[YOUR TASK]: Please print every record exactly as it stands, leaving out the pictures.

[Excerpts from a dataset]
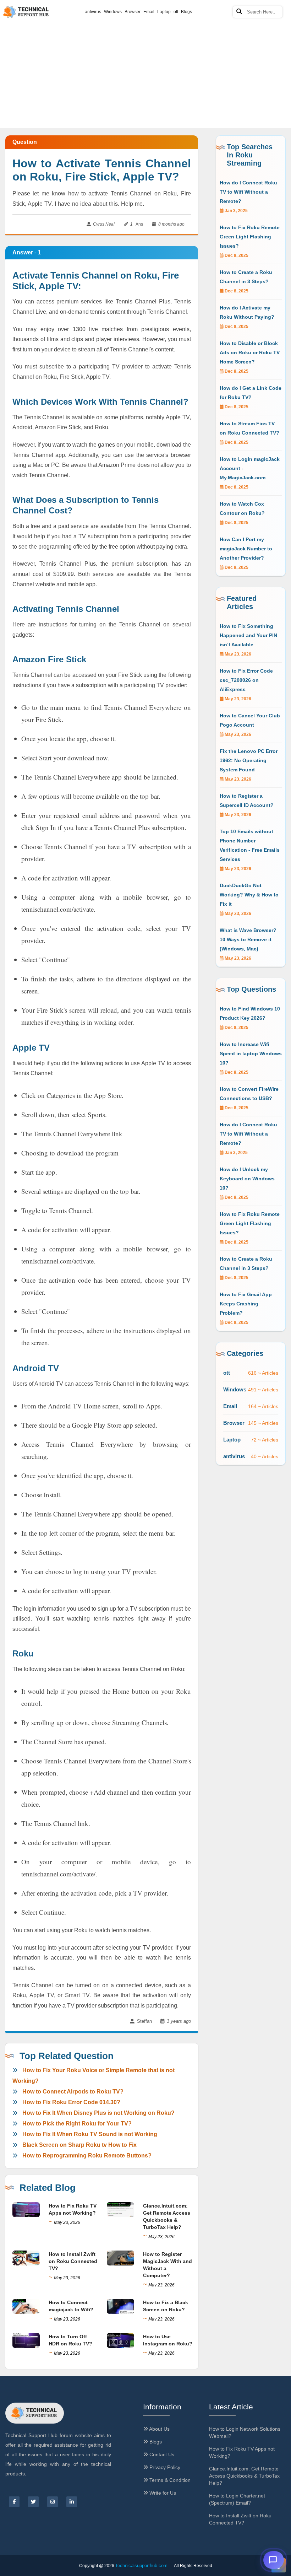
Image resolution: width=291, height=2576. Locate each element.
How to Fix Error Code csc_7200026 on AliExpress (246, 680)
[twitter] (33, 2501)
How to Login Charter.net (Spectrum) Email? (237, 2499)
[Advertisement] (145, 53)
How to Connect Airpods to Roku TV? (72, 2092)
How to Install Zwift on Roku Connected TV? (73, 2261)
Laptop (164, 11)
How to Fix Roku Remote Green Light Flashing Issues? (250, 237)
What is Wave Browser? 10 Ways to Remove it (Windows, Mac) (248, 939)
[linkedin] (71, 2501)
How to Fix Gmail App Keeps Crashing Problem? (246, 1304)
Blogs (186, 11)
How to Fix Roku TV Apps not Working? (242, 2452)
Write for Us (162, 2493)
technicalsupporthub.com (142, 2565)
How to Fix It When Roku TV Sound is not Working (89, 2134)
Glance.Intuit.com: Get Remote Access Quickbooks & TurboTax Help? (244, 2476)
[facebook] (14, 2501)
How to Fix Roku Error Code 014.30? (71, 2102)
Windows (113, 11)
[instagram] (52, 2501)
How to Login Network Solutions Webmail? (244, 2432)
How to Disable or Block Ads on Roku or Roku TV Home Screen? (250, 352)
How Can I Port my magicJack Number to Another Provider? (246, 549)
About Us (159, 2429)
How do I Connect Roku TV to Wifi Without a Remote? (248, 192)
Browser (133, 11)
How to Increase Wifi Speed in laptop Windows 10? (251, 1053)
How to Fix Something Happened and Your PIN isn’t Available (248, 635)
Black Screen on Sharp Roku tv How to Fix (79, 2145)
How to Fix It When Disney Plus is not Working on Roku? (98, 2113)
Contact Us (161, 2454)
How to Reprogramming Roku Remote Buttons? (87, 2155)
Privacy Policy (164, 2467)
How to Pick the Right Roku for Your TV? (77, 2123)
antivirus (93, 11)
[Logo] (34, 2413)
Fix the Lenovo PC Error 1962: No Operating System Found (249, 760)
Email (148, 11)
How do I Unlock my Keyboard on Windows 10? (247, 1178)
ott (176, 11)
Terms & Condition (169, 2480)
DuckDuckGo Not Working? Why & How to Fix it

[FINISHED TASK]:
Image resolution: width=291, height=2576. Locate each element.
How to Fix Error Code csc_7200026 on AliExpress (246, 680)
[twitter] (33, 2501)
How to Login Charter.net (Spectrum) Email? (237, 2499)
[Advertisement] (145, 53)
How to Connect Airpods to Roku TV? (72, 2092)
How to Install Zwift on Roku Connected TV? (73, 2261)
Laptop (164, 11)
How to Fix Roku Remote Green Light Flashing Issues? (250, 237)
What is Wave Browser? 10 Ways to Remove it (Windows, Mac) (248, 939)
[linkedin] (71, 2501)
How to Fix Gmail App Keeps Crashing Problem? (246, 1304)
Blogs (186, 11)
How to Fix Roku TV Apps not Working? (242, 2452)
Write for Us (162, 2493)
technicalsupporthub.com (142, 2565)
How to Fix It When Roku TV Sound is not Working (89, 2134)
Glance.Intuit.com: Get Remote Access Quickbooks & TurboTax Help? (244, 2476)
[facebook] (14, 2501)
How to Fix Roku Error Code 014.30? (71, 2102)
Windows (113, 11)
[instagram] (52, 2501)
How to Login Network Solutions Webmail? (244, 2432)
How to Disable or Block Ads on Roku or Roku TV Home Screen? (250, 352)
How Can I Port my magicJack Number to Another Provider? (246, 549)
About Us (159, 2429)
How do I Connect Roku TV to Wifi Without a Remote? (248, 192)
Browser (133, 11)
How to Increase Wifi Speed in laptop Windows 10? (251, 1053)
How to Fix Something Happened and Your PIN isn’t Available (248, 635)
Black Screen on Sharp Roku tv How to Fix (79, 2145)
How to Fix It When Disney Plus is not Working on Roku? (98, 2113)
Contact Us (161, 2454)
How to Reprogramming Roku Remote Buttons? (87, 2155)
Privacy Policy (164, 2467)
How to Pick the Right Roku for Your TV? (77, 2123)
antivirus (93, 11)
[Logo] (34, 2413)
Fix the Lenovo PC Error 1962: No Operating System Found (249, 760)
Email (148, 11)
How do I Unlock my Keyboard on Windows 10? (247, 1178)
ott (176, 11)
Terms & Condition (169, 2480)
DuckDuckGo Not Working? Why & How to Fix it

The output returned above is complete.